An estimated 90,000 air passengers have been affected by flight cancellations across the country. German airline giant Lufthansa cancelled more than 800 out of its 1,600 flights scheduled for Tuesday.

Germany's largest airport, Frankfurt Airport, has already reported “considerable delays” and cancellations. Aircraft handlers and the fire brigade stopped working at Frankfurt Airport in the morning. A spokesman for the hub's operator Fraport also said that flight safety control was affected.

Passengers are recommended to check with individual airlines to see whether their flight is still set to depart.

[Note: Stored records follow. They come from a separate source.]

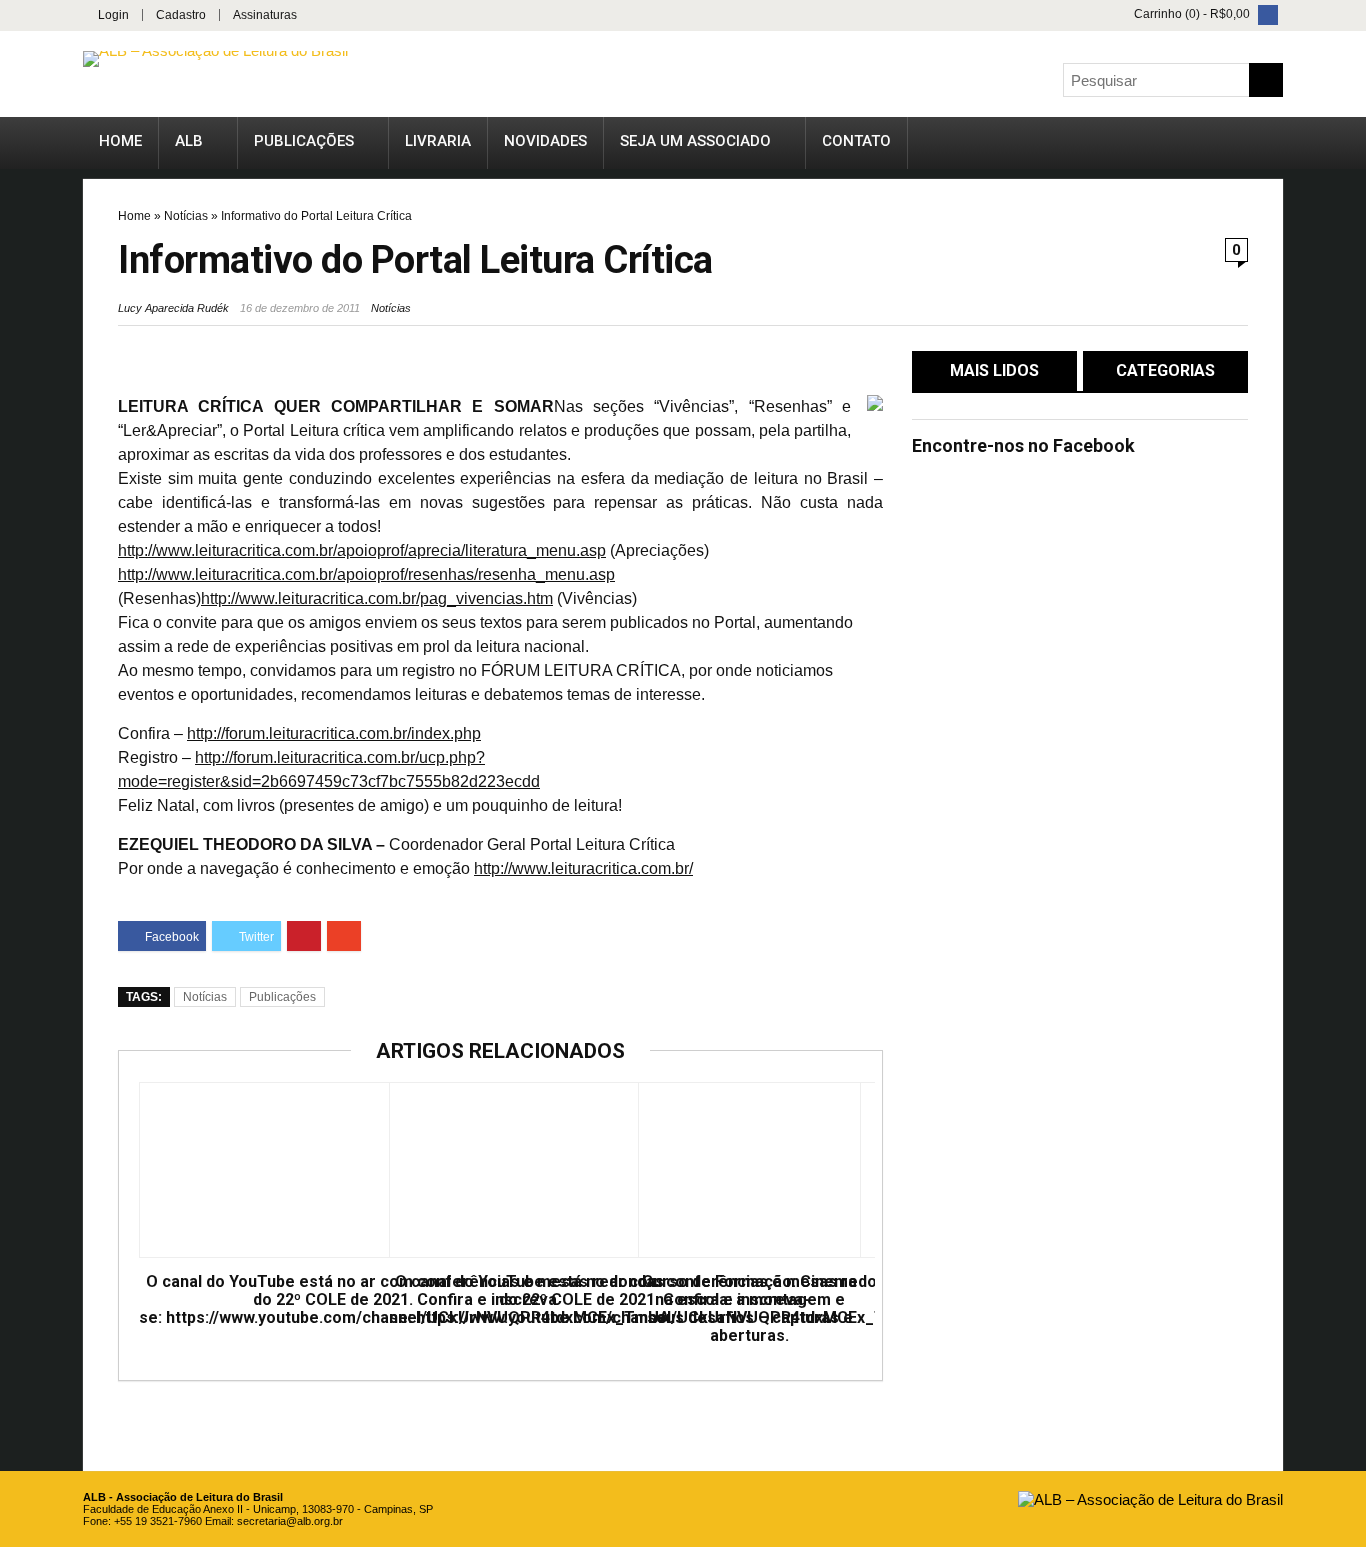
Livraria (438, 141)
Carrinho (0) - (1190, 14)
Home (120, 141)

At Munich Airport, the country's second largest airport, Lufthansa cancelled 240 domestic and international flights. In Cologne, 70 flights were cancelled. As a result, flights at other airports such as Berlin's Tegel Airport and the Leipzig/Halle Airport were also cancelled.

Local public transport in cities in North Rhine-Westphalia (NRW) has also been hit by Tuesday's strikes. "Today, no trains are running," the Cologne Transport Authority (KVB) warned passengers.

In the Ruhr region, municipal transport companies went on strike in several cities, including Dortmund, Duisburg, Cologne and Essen. According to Ver.di, all subway lines as well as light rail and bus lines will be out of service in these cities until late at night on Tuesday.

The strikes had a moderate effect on Tuesday's morning rush hour traffic in NRW as numerous commuters opted to carpool or take regional trains instead. The police in Cologne initially reported that there had been no huge traffic jams or major accidents.

Several cities in NRW also announced that kindergartens would remain closed for the day. Waste collection services, banks, city administration offices, hospitals and shipping traffic may also be affected by the warning strikes - depending on the number of employees who participate in the industrial action.

Further down south in Bavaria, according to Ver.di the strikes will affect city cleaning and waste collection services, kindergartens and hospitals.

Numerous strikes are planned in Baden-Württemberg between Tuesday and Thursday which will affect kindergartens, clinics and waste collection services. On Thursday, the Stuttgart tram company SSB and urban transport in Esslingen will also be cancelling services; Ver.di warns this will likely have a "very severe impact" on public transport in the greater Stuttgart area.

In Hanover, Lower Saxony, the union says there will be "no buses and trains, garbage collection, or city cleaning services” for the day.

In Berlin, employees of the state-owned hospitals Charité and Vivantes will also be taking part in the warning strikes. In Brandenburg, city authorities in Schwedt, Eberswalde and Prenzlau are on strike.

In addition to Tuesday's warning strike at Frankfurt Airport, in Hesse, public service employees in the northern area of the state are also on strike. On Wednesday, health care workers in southern Hesse and public transport in Wiesbaden plan on striking, followed by public service workers in central Hesse on Thursday.

In the federal states of Rhineland-Palatinate and Saarland, Ver.di states that "on various days until Friday the administration departments, kindergartens, public hospitals, waterway and shipping offices, public utility companies and local public transport will be on strike.”

Ver.di. aims to increase the pressure on public service employers shortly before the next round of wage talks scheduled for April 15th and 16th.

The union, which represents 2.3 million public workers in the country, is asking for a six percent pay increase for public service workers from state and local governments, with a minimum increase of €200 each month.